▸ TASK INSTRUCTIONS: The lines to return are the one containing "Select the State Board of Education cell" and all that follow it in the entries below, duplicated exactly and nothing else.

▸ Stored dataset items:

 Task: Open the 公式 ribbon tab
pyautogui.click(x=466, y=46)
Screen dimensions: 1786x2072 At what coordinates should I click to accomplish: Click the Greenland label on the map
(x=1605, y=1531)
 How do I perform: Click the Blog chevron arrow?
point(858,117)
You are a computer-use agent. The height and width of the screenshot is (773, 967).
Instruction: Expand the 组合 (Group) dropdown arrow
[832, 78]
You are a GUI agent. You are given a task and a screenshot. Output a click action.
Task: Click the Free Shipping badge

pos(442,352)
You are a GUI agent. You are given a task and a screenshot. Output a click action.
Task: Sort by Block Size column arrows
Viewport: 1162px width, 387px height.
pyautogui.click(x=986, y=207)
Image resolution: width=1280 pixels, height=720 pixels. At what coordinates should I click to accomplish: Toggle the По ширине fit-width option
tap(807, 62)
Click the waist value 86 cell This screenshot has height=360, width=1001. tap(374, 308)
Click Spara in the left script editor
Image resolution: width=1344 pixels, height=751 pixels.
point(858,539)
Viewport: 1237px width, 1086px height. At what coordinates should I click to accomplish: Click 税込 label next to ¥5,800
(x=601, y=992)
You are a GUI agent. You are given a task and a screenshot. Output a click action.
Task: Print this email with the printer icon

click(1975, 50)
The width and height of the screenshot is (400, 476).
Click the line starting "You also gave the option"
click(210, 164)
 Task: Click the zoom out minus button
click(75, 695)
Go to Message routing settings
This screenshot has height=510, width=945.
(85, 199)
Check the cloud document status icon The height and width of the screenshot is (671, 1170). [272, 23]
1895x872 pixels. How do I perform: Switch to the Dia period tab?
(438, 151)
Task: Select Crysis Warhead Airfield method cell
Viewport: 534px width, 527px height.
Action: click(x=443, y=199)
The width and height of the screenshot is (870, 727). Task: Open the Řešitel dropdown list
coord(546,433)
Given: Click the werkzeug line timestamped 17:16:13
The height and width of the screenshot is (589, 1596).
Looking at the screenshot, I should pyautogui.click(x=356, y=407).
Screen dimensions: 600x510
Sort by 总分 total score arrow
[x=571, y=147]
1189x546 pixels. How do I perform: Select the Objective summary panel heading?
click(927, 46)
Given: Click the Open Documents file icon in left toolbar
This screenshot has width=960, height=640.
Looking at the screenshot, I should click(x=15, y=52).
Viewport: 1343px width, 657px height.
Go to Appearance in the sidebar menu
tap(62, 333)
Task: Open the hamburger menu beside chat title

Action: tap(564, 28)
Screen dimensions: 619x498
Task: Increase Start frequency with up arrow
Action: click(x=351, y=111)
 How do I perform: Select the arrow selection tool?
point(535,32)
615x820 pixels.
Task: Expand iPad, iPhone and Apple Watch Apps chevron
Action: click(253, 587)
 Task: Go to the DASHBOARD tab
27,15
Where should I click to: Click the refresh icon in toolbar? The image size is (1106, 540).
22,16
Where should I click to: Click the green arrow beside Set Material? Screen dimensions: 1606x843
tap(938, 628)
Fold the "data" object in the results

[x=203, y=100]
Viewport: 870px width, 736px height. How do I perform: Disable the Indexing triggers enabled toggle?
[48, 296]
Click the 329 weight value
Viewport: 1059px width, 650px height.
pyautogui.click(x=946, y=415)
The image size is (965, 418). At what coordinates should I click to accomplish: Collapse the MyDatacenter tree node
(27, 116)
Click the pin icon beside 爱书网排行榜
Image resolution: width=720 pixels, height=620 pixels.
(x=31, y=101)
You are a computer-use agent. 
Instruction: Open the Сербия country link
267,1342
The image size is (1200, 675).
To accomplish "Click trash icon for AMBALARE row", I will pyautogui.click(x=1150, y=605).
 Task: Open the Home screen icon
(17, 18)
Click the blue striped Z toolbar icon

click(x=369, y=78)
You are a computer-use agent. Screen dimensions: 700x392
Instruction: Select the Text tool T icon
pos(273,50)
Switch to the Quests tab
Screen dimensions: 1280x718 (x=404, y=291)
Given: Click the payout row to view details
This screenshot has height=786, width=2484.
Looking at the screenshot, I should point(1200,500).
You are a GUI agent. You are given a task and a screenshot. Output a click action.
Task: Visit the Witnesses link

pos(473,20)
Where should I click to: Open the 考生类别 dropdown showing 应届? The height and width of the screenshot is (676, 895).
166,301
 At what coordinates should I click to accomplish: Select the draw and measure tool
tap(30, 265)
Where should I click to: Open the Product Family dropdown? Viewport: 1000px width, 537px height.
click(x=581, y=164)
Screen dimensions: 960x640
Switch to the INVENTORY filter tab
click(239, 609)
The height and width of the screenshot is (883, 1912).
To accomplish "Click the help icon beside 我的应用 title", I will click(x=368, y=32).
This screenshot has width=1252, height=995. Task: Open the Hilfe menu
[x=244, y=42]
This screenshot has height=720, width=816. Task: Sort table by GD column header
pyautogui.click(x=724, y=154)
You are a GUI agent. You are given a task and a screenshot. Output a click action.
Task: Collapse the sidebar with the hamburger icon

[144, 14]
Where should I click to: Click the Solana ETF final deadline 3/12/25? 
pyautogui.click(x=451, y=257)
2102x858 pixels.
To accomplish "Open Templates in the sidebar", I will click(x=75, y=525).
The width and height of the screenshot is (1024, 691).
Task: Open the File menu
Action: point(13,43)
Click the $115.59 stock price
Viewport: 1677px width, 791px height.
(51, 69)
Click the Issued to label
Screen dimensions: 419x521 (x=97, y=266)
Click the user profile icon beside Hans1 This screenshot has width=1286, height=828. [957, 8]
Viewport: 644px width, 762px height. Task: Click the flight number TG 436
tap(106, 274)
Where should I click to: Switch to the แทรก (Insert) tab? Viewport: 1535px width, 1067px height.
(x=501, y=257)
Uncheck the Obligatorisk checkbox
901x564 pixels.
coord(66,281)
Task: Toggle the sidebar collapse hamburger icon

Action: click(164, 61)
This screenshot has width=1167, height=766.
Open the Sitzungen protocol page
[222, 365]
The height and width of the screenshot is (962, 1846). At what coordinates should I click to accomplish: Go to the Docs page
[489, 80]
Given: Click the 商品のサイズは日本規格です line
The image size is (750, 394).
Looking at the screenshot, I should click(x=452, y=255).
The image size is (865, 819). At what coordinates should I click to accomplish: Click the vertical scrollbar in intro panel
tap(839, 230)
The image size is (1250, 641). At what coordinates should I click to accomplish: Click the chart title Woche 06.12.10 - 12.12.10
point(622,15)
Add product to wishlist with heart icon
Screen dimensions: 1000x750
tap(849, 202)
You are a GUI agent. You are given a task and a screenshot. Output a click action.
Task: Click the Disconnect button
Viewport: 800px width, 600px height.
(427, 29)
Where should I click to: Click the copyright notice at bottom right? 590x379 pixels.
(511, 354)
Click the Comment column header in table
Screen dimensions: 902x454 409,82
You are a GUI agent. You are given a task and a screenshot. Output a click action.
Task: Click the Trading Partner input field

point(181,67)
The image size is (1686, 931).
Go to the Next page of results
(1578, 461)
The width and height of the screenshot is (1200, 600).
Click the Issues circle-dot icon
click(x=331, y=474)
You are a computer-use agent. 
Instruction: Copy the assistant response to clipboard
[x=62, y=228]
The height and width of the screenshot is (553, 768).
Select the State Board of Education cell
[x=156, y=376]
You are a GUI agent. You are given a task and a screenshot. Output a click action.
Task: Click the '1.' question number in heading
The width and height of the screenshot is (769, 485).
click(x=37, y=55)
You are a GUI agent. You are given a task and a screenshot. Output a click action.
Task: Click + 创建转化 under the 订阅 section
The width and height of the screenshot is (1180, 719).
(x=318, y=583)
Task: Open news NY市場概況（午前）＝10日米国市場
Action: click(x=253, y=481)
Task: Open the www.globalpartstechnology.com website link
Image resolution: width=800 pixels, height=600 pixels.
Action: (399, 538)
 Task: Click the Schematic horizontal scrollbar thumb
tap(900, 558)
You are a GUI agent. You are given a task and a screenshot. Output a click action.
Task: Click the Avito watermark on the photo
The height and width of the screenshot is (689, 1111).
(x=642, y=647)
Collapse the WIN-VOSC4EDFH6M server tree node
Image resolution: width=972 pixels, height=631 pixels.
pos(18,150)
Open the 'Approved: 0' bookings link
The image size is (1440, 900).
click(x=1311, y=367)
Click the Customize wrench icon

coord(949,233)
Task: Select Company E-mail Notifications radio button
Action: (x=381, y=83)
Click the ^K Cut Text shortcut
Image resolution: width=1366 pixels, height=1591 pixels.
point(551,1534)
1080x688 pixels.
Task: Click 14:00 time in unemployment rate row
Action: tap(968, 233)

▸ REPLY:
Select the State Board of Education cell
[x=156, y=376]
You are a GUI agent. You are given a task and a screenshot. Output a click action.
Task: Click the '1.' question number in heading
The width and height of the screenshot is (769, 485).
click(x=37, y=55)
You are a GUI agent. You are given a task and a screenshot. Output a click action.
Task: Click + 创建转化 under the 订阅 section
The width and height of the screenshot is (1180, 719).
(x=318, y=583)
Task: Open news NY市場概況（午前）＝10日米国市場
Action: click(x=253, y=481)
Task: Open the www.globalpartstechnology.com website link
Image resolution: width=800 pixels, height=600 pixels.
Action: (399, 538)
 Task: Click the Schematic horizontal scrollbar thumb
tap(900, 558)
You are a GUI agent. You are given a task and a screenshot. Output a click action.
Task: Click the Avito watermark on the photo
The height and width of the screenshot is (689, 1111).
(x=642, y=647)
Collapse the WIN-VOSC4EDFH6M server tree node
Image resolution: width=972 pixels, height=631 pixels.
pos(18,150)
Open the 'Approved: 0' bookings link
The image size is (1440, 900).
click(x=1311, y=367)
Click the Customize wrench icon

coord(949,233)
Task: Select Company E-mail Notifications radio button
Action: (x=381, y=83)
Click the ^K Cut Text shortcut
Image resolution: width=1366 pixels, height=1591 pixels.
point(551,1534)
1080x688 pixels.
Task: Click 14:00 time in unemployment rate row
Action: tap(968, 233)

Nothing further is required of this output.